_TO BE DONE_
Rewrite every line of the material below, substituting "GUI assistant" for each occurrence of "GUI agent" and leaving everything else unchanged.

>> begin SOURCE RECORDS

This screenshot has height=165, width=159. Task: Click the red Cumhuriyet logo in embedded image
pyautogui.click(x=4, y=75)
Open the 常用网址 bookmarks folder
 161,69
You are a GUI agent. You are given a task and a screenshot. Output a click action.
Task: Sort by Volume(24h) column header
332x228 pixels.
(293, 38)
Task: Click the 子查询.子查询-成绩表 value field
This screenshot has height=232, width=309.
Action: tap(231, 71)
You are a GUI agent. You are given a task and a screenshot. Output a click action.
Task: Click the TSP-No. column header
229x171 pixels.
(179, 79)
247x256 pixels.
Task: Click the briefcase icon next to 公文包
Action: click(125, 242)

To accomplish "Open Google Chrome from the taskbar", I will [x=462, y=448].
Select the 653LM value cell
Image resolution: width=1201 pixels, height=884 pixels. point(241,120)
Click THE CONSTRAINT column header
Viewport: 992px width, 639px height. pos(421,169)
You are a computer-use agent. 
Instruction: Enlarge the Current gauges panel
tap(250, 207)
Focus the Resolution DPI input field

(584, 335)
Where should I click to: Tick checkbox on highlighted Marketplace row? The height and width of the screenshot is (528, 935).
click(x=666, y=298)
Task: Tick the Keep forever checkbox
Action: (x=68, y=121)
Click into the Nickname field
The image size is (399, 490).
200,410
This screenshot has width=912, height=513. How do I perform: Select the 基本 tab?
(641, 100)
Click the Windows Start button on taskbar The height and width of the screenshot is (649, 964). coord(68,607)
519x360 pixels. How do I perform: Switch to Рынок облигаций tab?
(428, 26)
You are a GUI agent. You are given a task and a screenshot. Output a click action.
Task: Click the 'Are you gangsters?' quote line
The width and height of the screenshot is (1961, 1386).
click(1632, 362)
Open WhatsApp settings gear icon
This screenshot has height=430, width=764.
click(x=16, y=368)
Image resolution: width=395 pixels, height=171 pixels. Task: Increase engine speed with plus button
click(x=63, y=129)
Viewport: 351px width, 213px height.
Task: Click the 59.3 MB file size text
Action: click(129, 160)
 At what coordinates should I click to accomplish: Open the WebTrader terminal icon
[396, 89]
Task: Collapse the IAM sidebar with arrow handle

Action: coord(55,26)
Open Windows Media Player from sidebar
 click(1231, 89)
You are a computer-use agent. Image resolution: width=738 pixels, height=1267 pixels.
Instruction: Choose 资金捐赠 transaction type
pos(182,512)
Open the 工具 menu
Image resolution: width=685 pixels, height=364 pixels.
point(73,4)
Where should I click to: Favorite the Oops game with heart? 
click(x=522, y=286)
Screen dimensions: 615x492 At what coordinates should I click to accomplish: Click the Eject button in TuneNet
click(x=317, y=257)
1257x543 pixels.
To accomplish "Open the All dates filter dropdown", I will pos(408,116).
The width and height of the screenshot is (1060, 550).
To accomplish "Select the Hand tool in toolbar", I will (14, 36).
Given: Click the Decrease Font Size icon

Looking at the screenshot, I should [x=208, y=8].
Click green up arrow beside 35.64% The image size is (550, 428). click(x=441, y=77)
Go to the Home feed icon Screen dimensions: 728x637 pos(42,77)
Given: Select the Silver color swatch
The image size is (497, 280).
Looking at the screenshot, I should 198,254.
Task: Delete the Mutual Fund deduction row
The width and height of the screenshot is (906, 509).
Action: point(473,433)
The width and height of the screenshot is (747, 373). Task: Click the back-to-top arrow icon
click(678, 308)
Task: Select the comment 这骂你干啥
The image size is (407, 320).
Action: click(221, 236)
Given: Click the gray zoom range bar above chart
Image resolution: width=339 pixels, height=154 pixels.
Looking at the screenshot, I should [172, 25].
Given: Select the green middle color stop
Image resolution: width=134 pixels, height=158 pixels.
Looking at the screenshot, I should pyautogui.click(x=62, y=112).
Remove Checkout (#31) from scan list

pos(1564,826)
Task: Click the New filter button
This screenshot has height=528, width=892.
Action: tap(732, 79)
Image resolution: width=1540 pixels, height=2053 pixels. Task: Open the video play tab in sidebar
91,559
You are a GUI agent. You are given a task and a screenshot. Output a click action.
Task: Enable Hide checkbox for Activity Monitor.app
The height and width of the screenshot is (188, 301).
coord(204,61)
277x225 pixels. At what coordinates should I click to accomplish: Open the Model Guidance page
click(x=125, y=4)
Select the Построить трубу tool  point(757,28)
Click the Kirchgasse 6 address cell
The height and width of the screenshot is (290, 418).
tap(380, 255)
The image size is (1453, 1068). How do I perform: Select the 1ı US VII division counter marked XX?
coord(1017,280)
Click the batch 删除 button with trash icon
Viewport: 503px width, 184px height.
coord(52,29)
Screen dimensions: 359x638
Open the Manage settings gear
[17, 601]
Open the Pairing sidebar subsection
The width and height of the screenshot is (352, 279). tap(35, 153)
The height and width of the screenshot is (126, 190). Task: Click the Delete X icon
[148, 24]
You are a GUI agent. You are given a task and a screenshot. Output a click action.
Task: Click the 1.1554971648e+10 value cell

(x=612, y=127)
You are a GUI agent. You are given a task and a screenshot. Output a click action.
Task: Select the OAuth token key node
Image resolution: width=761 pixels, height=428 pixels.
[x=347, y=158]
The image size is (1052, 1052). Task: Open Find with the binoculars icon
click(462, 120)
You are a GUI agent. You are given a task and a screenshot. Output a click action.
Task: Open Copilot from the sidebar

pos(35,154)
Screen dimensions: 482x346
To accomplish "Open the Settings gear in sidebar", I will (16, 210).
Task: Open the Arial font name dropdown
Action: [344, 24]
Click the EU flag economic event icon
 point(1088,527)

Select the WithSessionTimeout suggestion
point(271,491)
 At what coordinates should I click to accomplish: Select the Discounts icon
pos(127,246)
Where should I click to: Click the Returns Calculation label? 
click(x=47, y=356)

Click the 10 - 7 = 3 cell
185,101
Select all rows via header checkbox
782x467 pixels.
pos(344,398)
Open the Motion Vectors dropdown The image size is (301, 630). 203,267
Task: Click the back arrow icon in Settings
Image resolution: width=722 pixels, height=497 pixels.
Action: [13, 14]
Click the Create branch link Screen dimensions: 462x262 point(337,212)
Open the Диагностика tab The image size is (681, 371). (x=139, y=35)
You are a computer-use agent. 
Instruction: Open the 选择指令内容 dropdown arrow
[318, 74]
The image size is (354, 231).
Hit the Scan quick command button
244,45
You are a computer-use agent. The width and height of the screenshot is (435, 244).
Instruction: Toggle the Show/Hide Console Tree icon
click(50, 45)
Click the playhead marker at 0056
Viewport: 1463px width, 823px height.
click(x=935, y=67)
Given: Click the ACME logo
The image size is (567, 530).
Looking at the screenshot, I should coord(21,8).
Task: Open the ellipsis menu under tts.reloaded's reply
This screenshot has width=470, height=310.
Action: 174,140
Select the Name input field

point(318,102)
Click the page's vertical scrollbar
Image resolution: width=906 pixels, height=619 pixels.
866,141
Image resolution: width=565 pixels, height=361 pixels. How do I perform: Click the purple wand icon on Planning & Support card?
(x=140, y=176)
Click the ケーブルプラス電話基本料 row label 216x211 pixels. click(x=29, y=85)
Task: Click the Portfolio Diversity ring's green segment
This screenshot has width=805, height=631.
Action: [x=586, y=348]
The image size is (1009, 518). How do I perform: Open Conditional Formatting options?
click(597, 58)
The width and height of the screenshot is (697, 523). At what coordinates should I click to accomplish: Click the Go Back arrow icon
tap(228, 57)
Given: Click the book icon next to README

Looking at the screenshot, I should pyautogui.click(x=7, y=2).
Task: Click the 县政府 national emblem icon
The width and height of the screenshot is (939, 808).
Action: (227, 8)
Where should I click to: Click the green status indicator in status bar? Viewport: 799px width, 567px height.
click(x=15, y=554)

>> end SOURCE RECORDS

_COMPLETE RESPONSE_
This screenshot has height=165, width=159. Task: Click the red Cumhuriyet logo in embedded image
pyautogui.click(x=4, y=75)
Open the 常用网址 bookmarks folder
 161,69
You are a GUI assistant. You are given a task and a screenshot. Output a click action.
Task: Sort by Volume(24h) column header
332x228 pixels.
(293, 38)
Task: Click the 子查询.子查询-成绩表 value field
This screenshot has height=232, width=309.
Action: tap(231, 71)
You are a GUI assistant. You are given a task and a screenshot. Output a click action.
Task: Click the TSP-No. column header
229x171 pixels.
(179, 79)
247x256 pixels.
Task: Click the briefcase icon next to 公文包
Action: click(125, 242)

To accomplish "Open Google Chrome from the taskbar", I will [x=462, y=448].
Select the 653LM value cell
Image resolution: width=1201 pixels, height=884 pixels. point(241,120)
Click THE CONSTRAINT column header
Viewport: 992px width, 639px height. pos(421,169)
You are a computer-use agent. 
Instruction: Enlarge the Current gauges panel
tap(250, 207)
Focus the Resolution DPI input field

(584, 335)
Where should I click to: Tick checkbox on highlighted Marketplace row? The height and width of the screenshot is (528, 935).
click(x=666, y=298)
Task: Tick the Keep forever checkbox
Action: (x=68, y=121)
Click into the Nickname field
The image size is (399, 490).
200,410
This screenshot has width=912, height=513. How do I perform: Select the 基本 tab?
(641, 100)
Click the Windows Start button on taskbar The height and width of the screenshot is (649, 964). coord(68,607)
519x360 pixels. How do I perform: Switch to Рынок облигаций tab?
(428, 26)
You are a GUI assistant. You are given a task and a screenshot. Output a click action.
Task: Click the 'Are you gangsters?' quote line
The width and height of the screenshot is (1961, 1386).
click(1632, 362)
Open WhatsApp settings gear icon
This screenshot has height=430, width=764.
click(x=16, y=368)
Image resolution: width=395 pixels, height=171 pixels. Task: Increase engine speed with plus button
click(x=63, y=129)
Viewport: 351px width, 213px height.
Task: Click the 59.3 MB file size text
Action: click(129, 160)
 At what coordinates should I click to accomplish: Open the WebTrader terminal icon
[396, 89]
Task: Collapse the IAM sidebar with arrow handle

Action: coord(55,26)
Open Windows Media Player from sidebar
 click(1231, 89)
You are a computer-use agent. Image resolution: width=738 pixels, height=1267 pixels.
Instruction: Choose 资金捐赠 transaction type
pos(182,512)
Open the 工具 menu
Image resolution: width=685 pixels, height=364 pixels.
point(73,4)
Where should I click to: Favorite the Oops game with heart? 
click(x=522, y=286)
Screen dimensions: 615x492 At what coordinates should I click to accomplish: Click the Eject button in TuneNet
click(x=317, y=257)
1257x543 pixels.
To accomplish "Open the All dates filter dropdown", I will pos(408,116).
The width and height of the screenshot is (1060, 550).
To accomplish "Select the Hand tool in toolbar", I will (14, 36).
Given: Click the Decrease Font Size icon

Looking at the screenshot, I should [x=208, y=8].
Click green up arrow beside 35.64% The image size is (550, 428). click(x=441, y=77)
Go to the Home feed icon Screen dimensions: 728x637 pos(42,77)
Given: Select the Silver color swatch
The image size is (497, 280).
Looking at the screenshot, I should 198,254.
Task: Delete the Mutual Fund deduction row
The width and height of the screenshot is (906, 509).
Action: point(473,433)
The width and height of the screenshot is (747, 373). Task: Click the back-to-top arrow icon
click(678, 308)
Task: Select the comment 这骂你干啥
The image size is (407, 320).
Action: click(221, 236)
Given: Click the gray zoom range bar above chart
Image resolution: width=339 pixels, height=154 pixels.
Looking at the screenshot, I should [172, 25].
Given: Select the green middle color stop
Image resolution: width=134 pixels, height=158 pixels.
Looking at the screenshot, I should pyautogui.click(x=62, y=112).
Remove Checkout (#31) from scan list

pos(1564,826)
Task: Click the New filter button
This screenshot has height=528, width=892.
Action: tap(732, 79)
Image resolution: width=1540 pixels, height=2053 pixels. Task: Open the video play tab in sidebar
91,559
You are a GUI assistant. You are given a task and a screenshot. Output a click action.
Task: Enable Hide checkbox for Activity Monitor.app
The height and width of the screenshot is (188, 301).
coord(204,61)
277x225 pixels. At what coordinates should I click to accomplish: Open the Model Guidance page
click(x=125, y=4)
Select the Построить трубу tool  point(757,28)
Click the Kirchgasse 6 address cell
The height and width of the screenshot is (290, 418).
tap(380, 255)
The image size is (1453, 1068). How do I perform: Select the 1ı US VII division counter marked XX?
coord(1017,280)
Click the batch 删除 button with trash icon
Viewport: 503px width, 184px height.
coord(52,29)
Screen dimensions: 359x638
Open the Manage settings gear
[17, 601]
Open the Pairing sidebar subsection
The width and height of the screenshot is (352, 279). tap(35, 153)
The height and width of the screenshot is (126, 190). Task: Click the Delete X icon
[148, 24]
You are a GUI assistant. You are given a task and a screenshot. Output a click action.
Task: Click the 1.1554971648e+10 value cell

(x=612, y=127)
You are a GUI assistant. You are given a task and a screenshot. Output a click action.
Task: Select the OAuth token key node
Image resolution: width=761 pixels, height=428 pixels.
[x=347, y=158]
The image size is (1052, 1052). Task: Open Find with the binoculars icon
click(462, 120)
You are a GUI assistant. You are given a task and a screenshot. Output a click action.
Task: Open Copilot from the sidebar

pos(35,154)
Screen dimensions: 482x346
To accomplish "Open the Settings gear in sidebar", I will (16, 210).
Task: Open the Arial font name dropdown
Action: [344, 24]
Click the EU flag economic event icon
 point(1088,527)

Select the WithSessionTimeout suggestion
point(271,491)
 At what coordinates should I click to accomplish: Select the Discounts icon
pos(127,246)
Where should I click to: Click the Returns Calculation label? 
click(x=47, y=356)

Click the 10 - 7 = 3 cell
185,101
Select all rows via header checkbox
782x467 pixels.
pos(344,398)
Open the Motion Vectors dropdown The image size is (301, 630). 203,267
Task: Click the back arrow icon in Settings
Image resolution: width=722 pixels, height=497 pixels.
Action: [13, 14]
Click the Create branch link Screen dimensions: 462x262 point(337,212)
Open the Диагностика tab The image size is (681, 371). (x=139, y=35)
You are a computer-use agent. 
Instruction: Open the 选择指令内容 dropdown arrow
[318, 74]
The image size is (354, 231).
Hit the Scan quick command button
244,45
You are a computer-use agent. The width and height of the screenshot is (435, 244).
Instruction: Toggle the Show/Hide Console Tree icon
click(50, 45)
Click the playhead marker at 0056
Viewport: 1463px width, 823px height.
click(x=935, y=67)
Given: Click the ACME logo
The image size is (567, 530).
Looking at the screenshot, I should coord(21,8).
Task: Open the ellipsis menu under tts.reloaded's reply
This screenshot has width=470, height=310.
Action: 174,140
Select the Name input field

point(318,102)
Click the page's vertical scrollbar
Image resolution: width=906 pixels, height=619 pixels.
866,141
Image resolution: width=565 pixels, height=361 pixels. How do I perform: Click the purple wand icon on Planning & Support card?
(x=140, y=176)
Click the ケーブルプラス電話基本料 row label 216x211 pixels. click(x=29, y=85)
Task: Click the Portfolio Diversity ring's green segment
This screenshot has width=805, height=631.
Action: [x=586, y=348]
The image size is (1009, 518). How do I perform: Open Conditional Formatting options?
click(597, 58)
The width and height of the screenshot is (697, 523). At what coordinates should I click to accomplish: Click the Go Back arrow icon
tap(228, 57)
Given: Click the book icon next to README

Looking at the screenshot, I should pyautogui.click(x=7, y=2).
Task: Click the 县政府 national emblem icon
The width and height of the screenshot is (939, 808).
Action: (227, 8)
Where should I click to: Click the green status indicator in status bar? Viewport: 799px width, 567px height.
click(x=15, y=554)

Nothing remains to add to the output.